Nam has longtime roots in the country’s industrial north, but is getting itchy feet and wants to emigrate illegally; Việt has only recently done so to Vietnam itself, vividly recounted in dialogue and flashbacks, as he was placed in a flexible plastic container on the back of a trafficker who swam across the river border. Homosexuality is condemned and must be kept secret in the country, but the young men eye another amidst their dangerous work as coal-mine labourers; the soot-blown tunnels, they discover, are quite an atmospheric and snug place to make love.

But Nam can’t up sticks so soon: his mother, Hoa (Thị Nga Nguyễn), is engaged in the final stages of a ritualised grieving process, fully supported by the Marxist-Leninist government, whereby she’ll attempt to collect the remains of her partner, who conceived Nam with her and died in combat before he was born. It’s an oddly spiritually inflected take on traditional family values: Hoa speaks of visions of him in her dreams, and the remaining family members (including Nam’s uncle, who fought alongside him as a comrade) are ferried around the old battlefields by a fabulously attired fraud of a spiritual medium, a companion to apparently unearth the remains and offer him a proper burial. As the yellow-star and red flag flaps in Trương’s ominous establishing wide shots, our sense of a country struggling to reconcile abundant eccentric and non-conformist energies registers completely.

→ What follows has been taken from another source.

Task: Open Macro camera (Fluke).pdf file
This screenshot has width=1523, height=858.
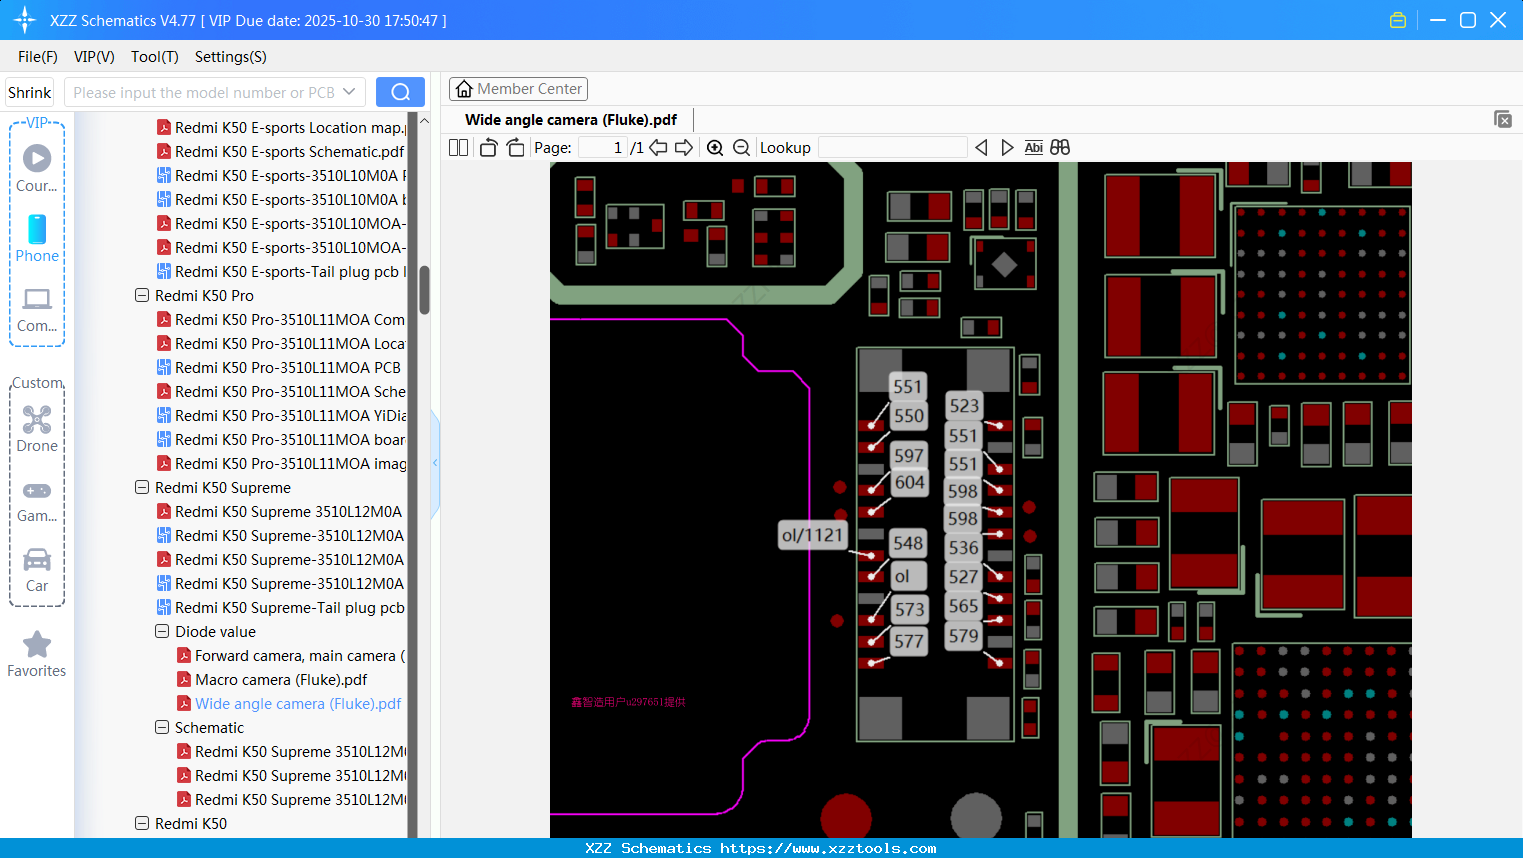Action: (x=280, y=680)
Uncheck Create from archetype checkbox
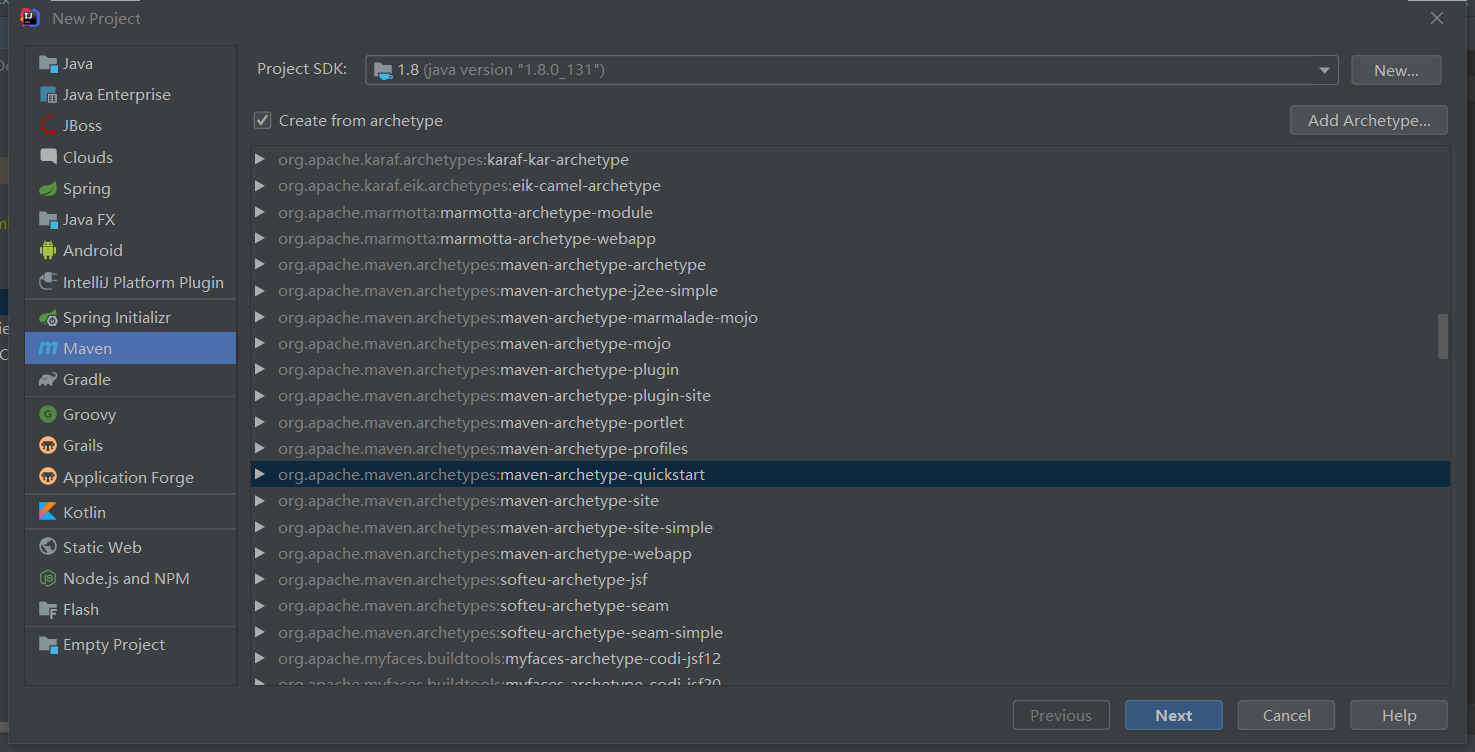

And domestic Vietnamese audiences might not get to see it: the country announced the banning of the film a few weeks prior to Cannes, stating that it gave a false and pessimistic depiction of the nation (the ban was not for its graphic sexual content, at least so they say). Viet and Nam occasionally feels like a boilerplate East Asian festival film, with its stately pacing and shot lengths, its recessive performances, and the requisite dive into troubled national history and folklore. Yet as we realise the canny, achronological manner in which Trương structures his film, and the empathy and tenderness directed towards his troubled young lovers, it gradually gets under our skin and burrows into the bloodstream.

Viet and Nam is a co-production by Vietnam, the Philippines, Singapore, France, the Netherlands, Italy, Germany and the USA, staged by Lagi, Epicmedia Productions, E&W Films, Deuxième Ligne Films, An Original Picture, Volos Films Italia and Cinema Inutile. Its international sales are courtesy of Pyramide Films.